Russian regions experiencing the highest rates of poverty have mobilized the largest share of conscripts to be sent to fight in Ukraine, according to a report published by two teams of independent Russian investigative journalists on Wednesday.
At least 213,200 conscripts from 53 Russian regions have been recruited in the two weeks since Russian President Vladimir Putin announced “partial” mobilization in the country and the military said it planned to call up 300,000 reservists.
Figures for some 32 other Russian regions and republics have not been made available, with authorities in some deeming the information classified.
According to the report by investigative outlet iStories and the war monitoring group Conflict Intelligence Team (CIT), 23 of the 26 regions with the highest proportion of recruits have incomes below the national average.
“We see a correlation between the share of mobilized reservists and poverty in the region,” CIT said.
In such regions the Russian army is often the sole employer and a tool of social mobility, the monitoring group added.
The recruitment drive has caused a labor shortage in Siberia’s Krasnoyarsk region, which reported the highest share of mobilized reservists nationwide at 5.5%, according to iStories.

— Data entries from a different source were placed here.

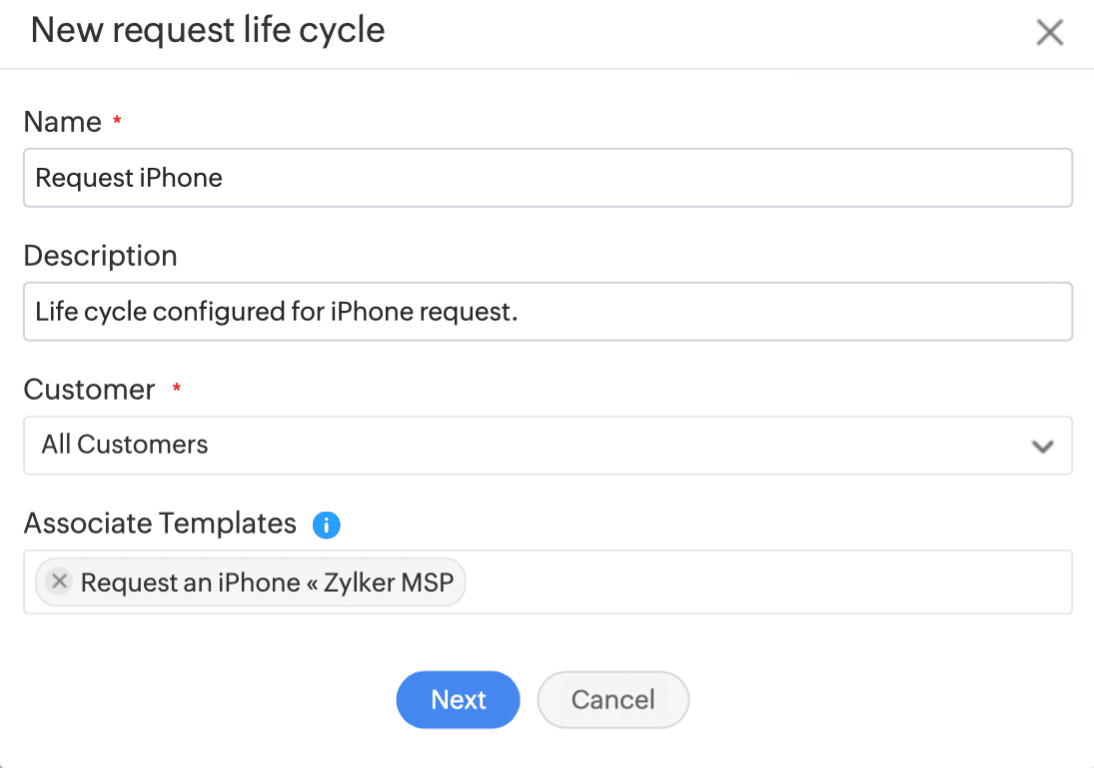This screenshot has height=768, width=1094.
Task: Cancel the new life cycle form
Action: click(x=613, y=700)
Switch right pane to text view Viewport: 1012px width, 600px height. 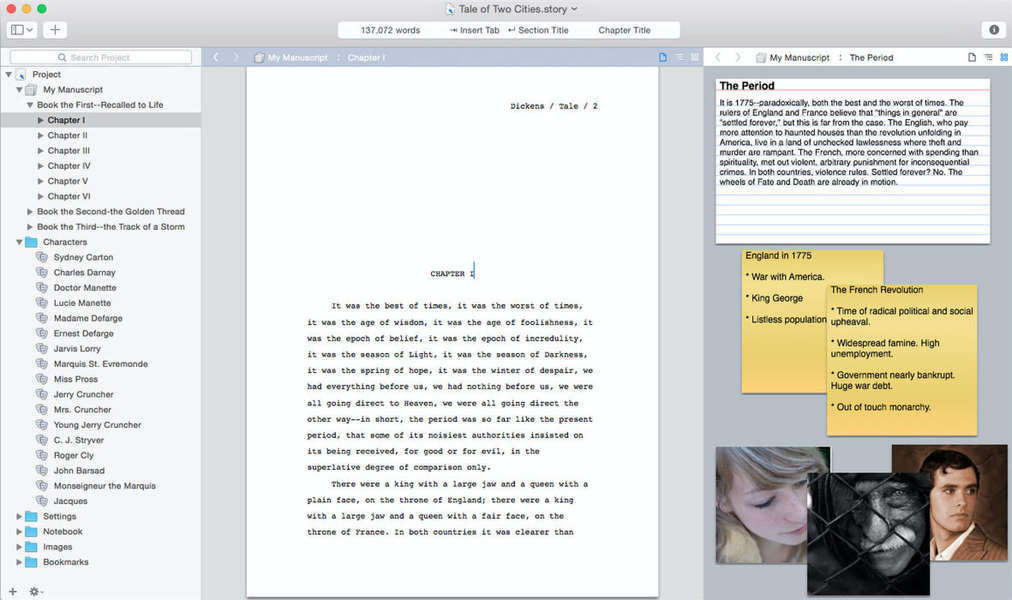coord(972,58)
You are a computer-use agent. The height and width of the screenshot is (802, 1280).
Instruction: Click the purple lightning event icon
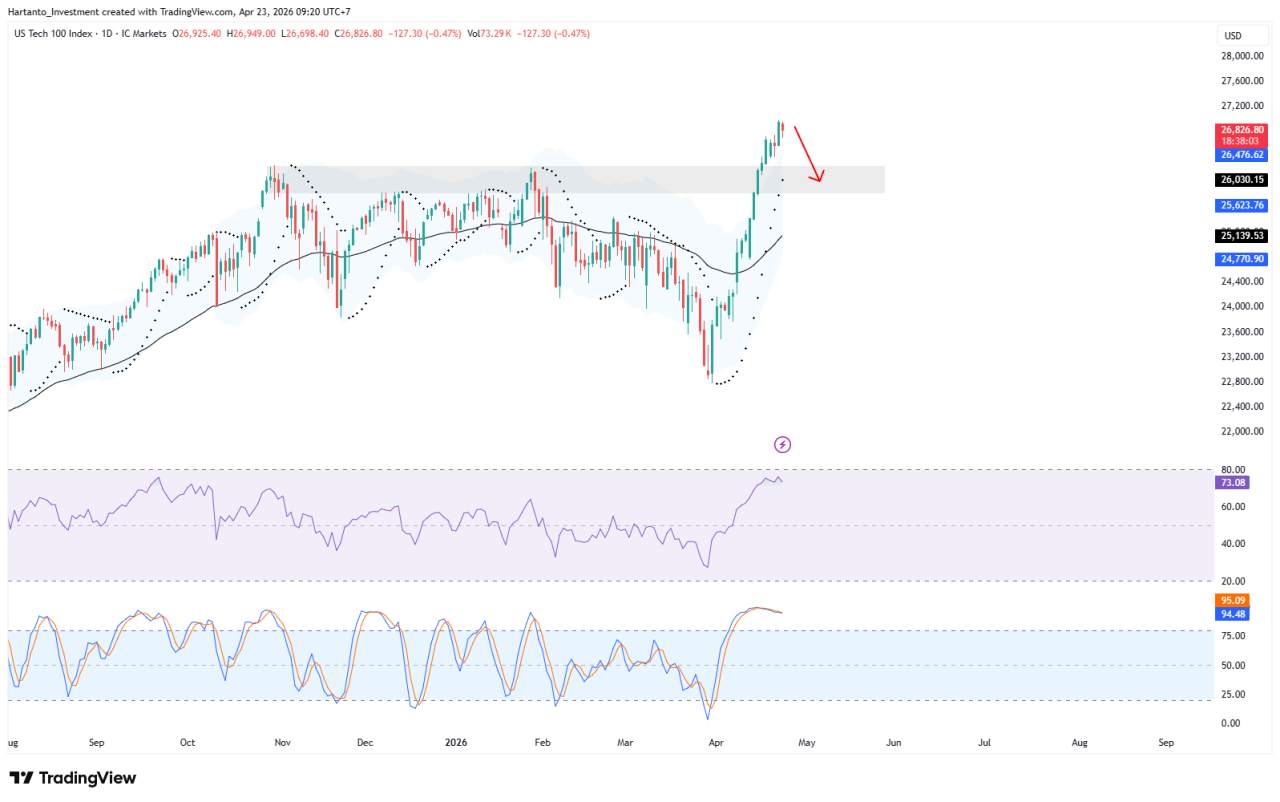tap(783, 444)
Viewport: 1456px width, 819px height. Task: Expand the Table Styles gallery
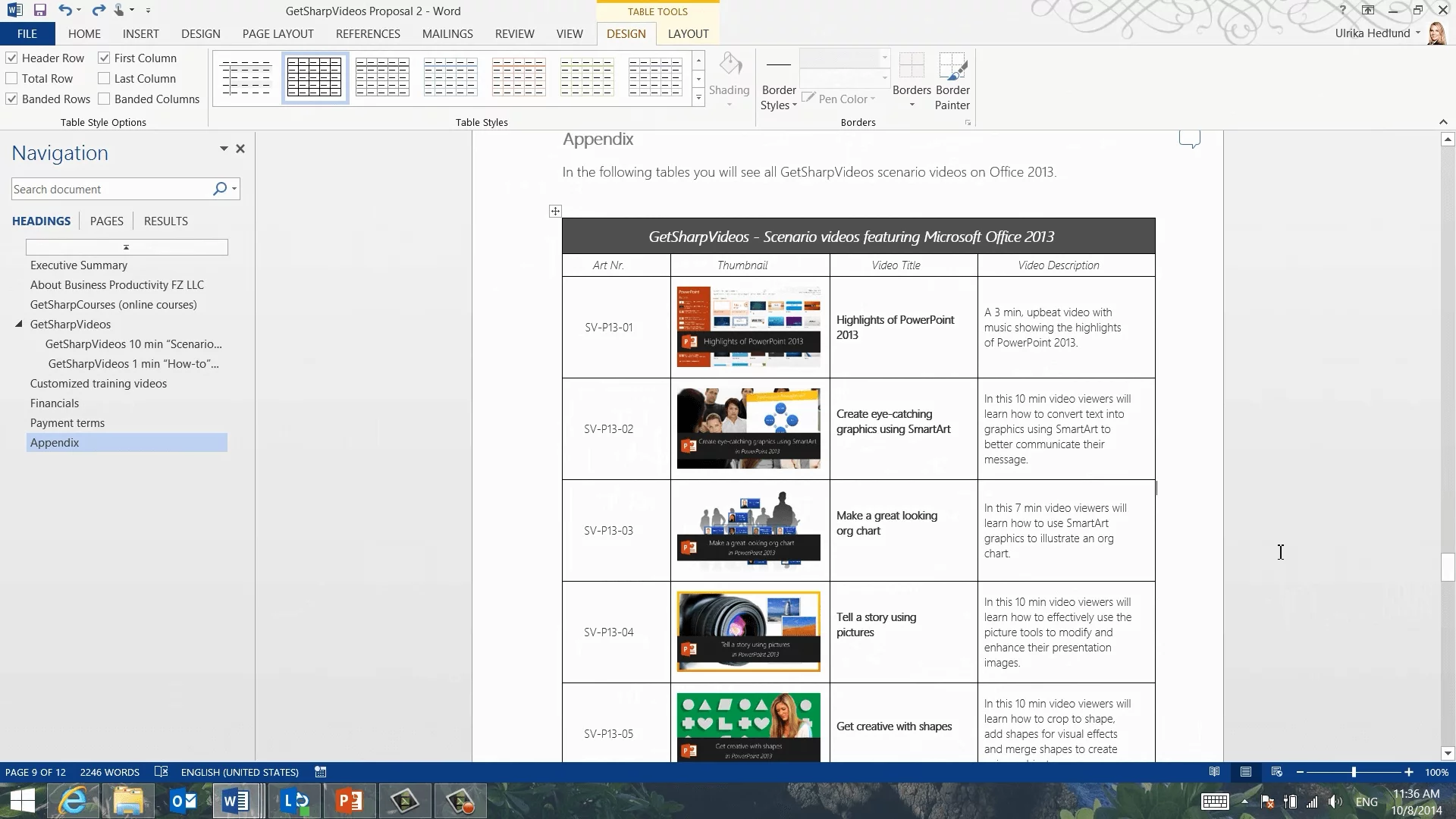pos(698,99)
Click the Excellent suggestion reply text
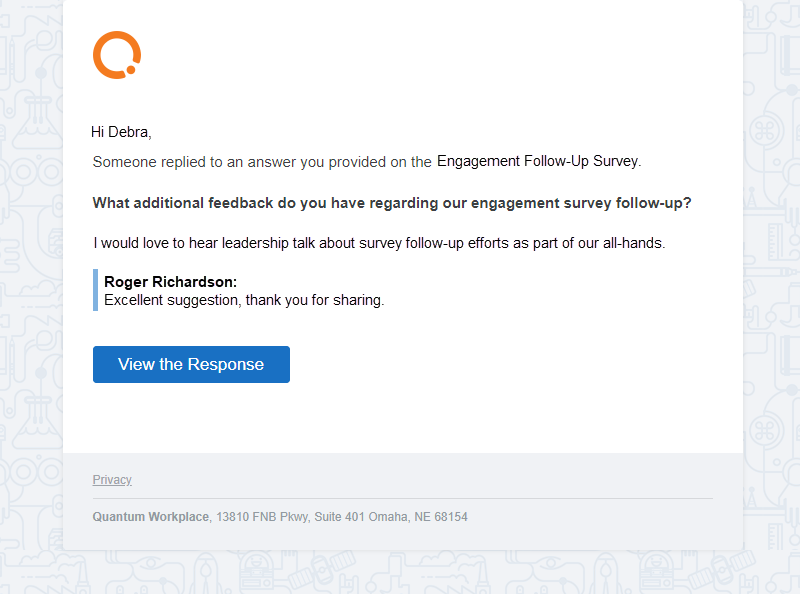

Southern Russia’s Sevastopol region reported recruiting 4% of reservists, while the republics of Buryatia and Dagestan, two of Russia's poorest regions that have already suffered the highest death tolls in Ukraine, recruited 3.7% and 2.6% respectively.
By contrast, Moscow and St. Petersburg recruited well below 1% of their reservists, according to iStories and CIT calculations.
Experts attribute the disparity to the authorities’ reluctance to mobilize reservists from more affluent regions to a fear of provoking angry protests.
Nevertheless, thousands took to the streets — and hundreds were subsequently detained — in dozens of Russian cities in the days following Putin’s announcement. Indeed, some of the biggest demonstrations took place in Dagestan and Buryatia.
In both regions, mortality among military-aged men has jumped by as much as 100% since Russia invaded Ukraine in February, the investigation calculated.